Illinois imposes heavy taxes on gambling activities in Illinois. In FY19, the fiscal year that ended on June 30, 2019, gambling proprietors paid $669 million in gaming taxes to Illinois. More than half of this sum, $395 million, came from taxes paid by VGT terminal operators. Furthermore, this $395 million was up 14% from the comparable level of taxes paid by VGT operators in the previous fiscal year. By contrast, casino gaming tax payments actually dropped 1% in FY19, falling from $272 billion in FY18 to $269 million in FY19. Casino owners submitted tax filings that showed the attendance patterns that led to these lower tax payments: casino admissions were down 5.9%, with falling customer counts at all of the casinos except the centrally-located Rivers Casino in Des Plaines, Illinois.
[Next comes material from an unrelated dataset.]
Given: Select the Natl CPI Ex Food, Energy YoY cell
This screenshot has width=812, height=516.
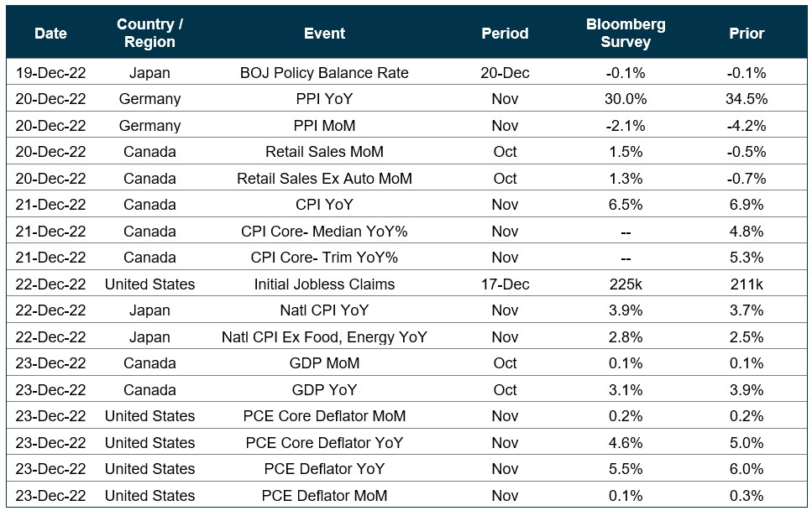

The rise in VGT tax revenues was driven by increasing availability of the machines to Illinois storefront customers. As of June 2019, 32,033 VGTs were operating throughout Illinois. In addition to State taxes, the VGTs paid $80 million to units of local government that license video machines and allow them to operate within municipal or county limits. Some cities and counties, such as Chicago, do not allow VGTs to operate within their jurisdictions.

TAXES
Tax amnesty announced. From time to time, the State of Illinois announces tax amnesties, brief periods when people can pay past-due, unpaid taxes to the Department of Revenue (IDOR) and gain partial relief from penalties due. In spring 2019, the General Assembly asked IDOR to briefly open a tax amnesty window. In compliance with State law, IDOR has announced a six-and-a-half-week window for the payment of delinquent back taxes. The 2019 tax amnesty period will begin on October 1 and will end on November 15.

The 2019 tax amnesty will cover past-due liabilities that accrued from July 1, 2011 through June 30, 2018. Tax experts believe the tax amnesty may bring in as much as $175 million. Rules to govern the 2019 Tax Amnesty were announced on Tuesday, September 17.

ILLINOIS HERITAGE
Push to change status of Ronald Reagan Boyhood Home. The 40th President, an Illinois native, was born in Tampico in northwestern Illinois. As a young boy with his family, Reagan lived in several locations throughout the state. By far the most important of his homes was what is now the Ronald Reagan Boyhood Home, a modest 2-story frame house in Dixon, Illinois, where the future president attended high school, played football, and served as a lifeguard at what was then a swimming hole on the Rock River.

After Ronald Reagan was elected to the White House in November 1980, local Dixon residents and friends of the new President took care to preserve the historic home and open it to the public. Hundreds of thousands of Americans have toured the home. The residence’s physical structure has been carefully and affectionately preserved, but the home is losing money and is not interpreted by professionals in the same way as other presidential homes throughout the Midwest. Two presidential homes in Illinois, the Lincoln Home in Springfield and the Grant Home in Galena, are staffed by federal and State of Illinois personnel trained in historical preservation and public interpretation.

After a lifetime of action and decades of public service, including eight years as President of the United States, Ronald Reagan died in June 2004. Now the people of Dixon, Illinois who knew him, or met him, and who have been a bedrock of support for the Ronald Reagan Boyhood Home Preservation Foundation, are also passing from the scene. Friends of the Reagan Home are hoping that the Home can change its status in such a way as to assure its preservation for future generations, in the same manner as other presidential houses and mansions throughout the United States.